My whole life I was thin. I was actually teased in high school for being so skinny. I had girls tell me, "you are so skinny you make me sick." How nice, right? I could eat anything and everything (and I did) and not gain a pound. I remember working at Burger King and my manager would let me eat whatever I wanted. In one shift I would eat a whole basket of chicken tenders, a basket of onion rings, a couple of whopper jr's, french toast sticks, tons of sugary soda... It was sickening really.

Then when I was pregnant with my first child I finally gained weight.... a LOT of weight. I went from 110 lbs to 185 lbs! After she was born, I stayed around 150. It took a couple years, but I finally got back down to the 120's. I felt pretty good and actually confident about my body. Then I had my 2nd child. After she was born, I worked so hard to get healthy. My husband and I joined a gym and I worked out 2 hours a day, 6 days a week. I ate only 1500 calories a day. I was doing more for my health than I ever had before. But I gained weight. A LOT of weight.
This is me in 2008 (my 2nd child was 1 1/2 years old).

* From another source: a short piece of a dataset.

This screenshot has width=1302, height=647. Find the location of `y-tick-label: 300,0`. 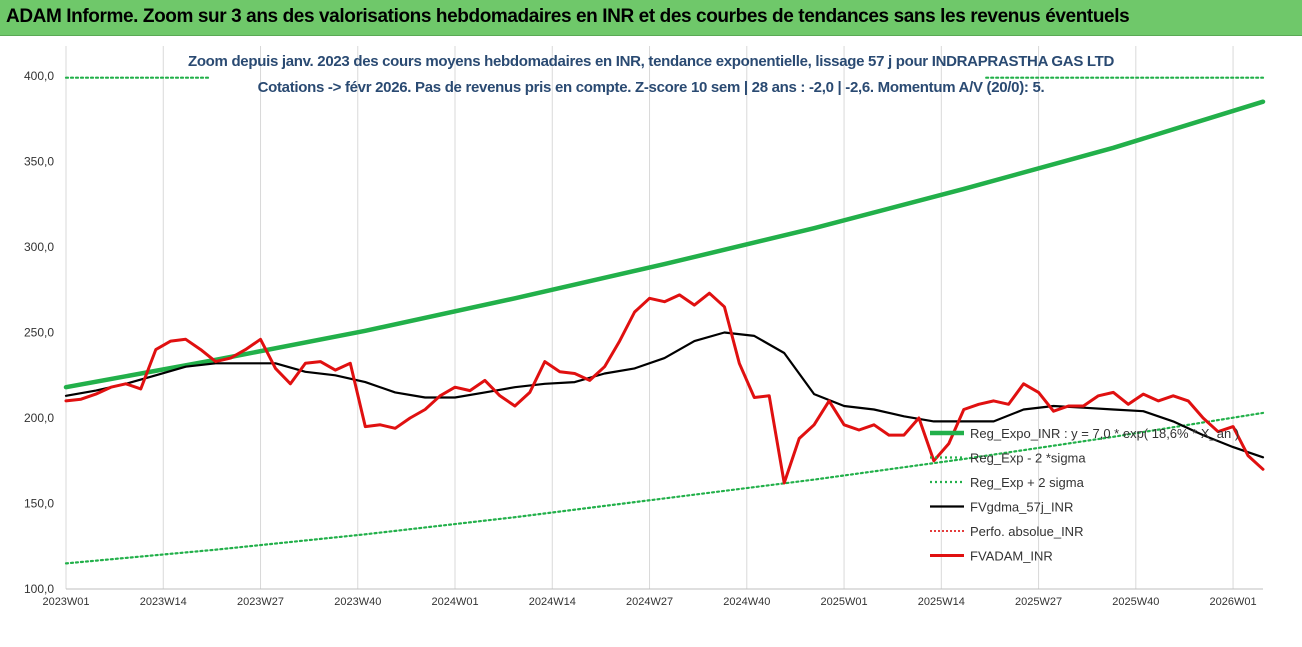

y-tick-label: 300,0 is located at coordinates (39, 247).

BIG difference right? Yes, pun was intended ;)

It turned out that my thyroid was all out of whack so it didn't matter what I was doing, I just kept gaining weight. It took a little while to get my thyroid under control and I slowly lost some of the weight. In the picture above, I was at my very heaviest weight- 210 lbs.

I have since had 2 more kids. My youngest just turned 3 and I am still trying to finish losing the weight I gained back in 2007. I am down to about 158 right now. I hadn't been this weight in about 7 years. I still would like to lose some more weight, but more importantly- I want to get healthy. Health isn't just about what the scale says. Health encompasses physical, mental, emotional, and spiritual well being. I want to be healthy in all aspects.

There is much more about me and how I got to where I am now, but I will save it for another time. I hope that as I share my struggles and successes that it may help others in their journey. I know that doing this blog will also benefit me. It will keep me concentrating on my health more. I hope you will join me on my journey!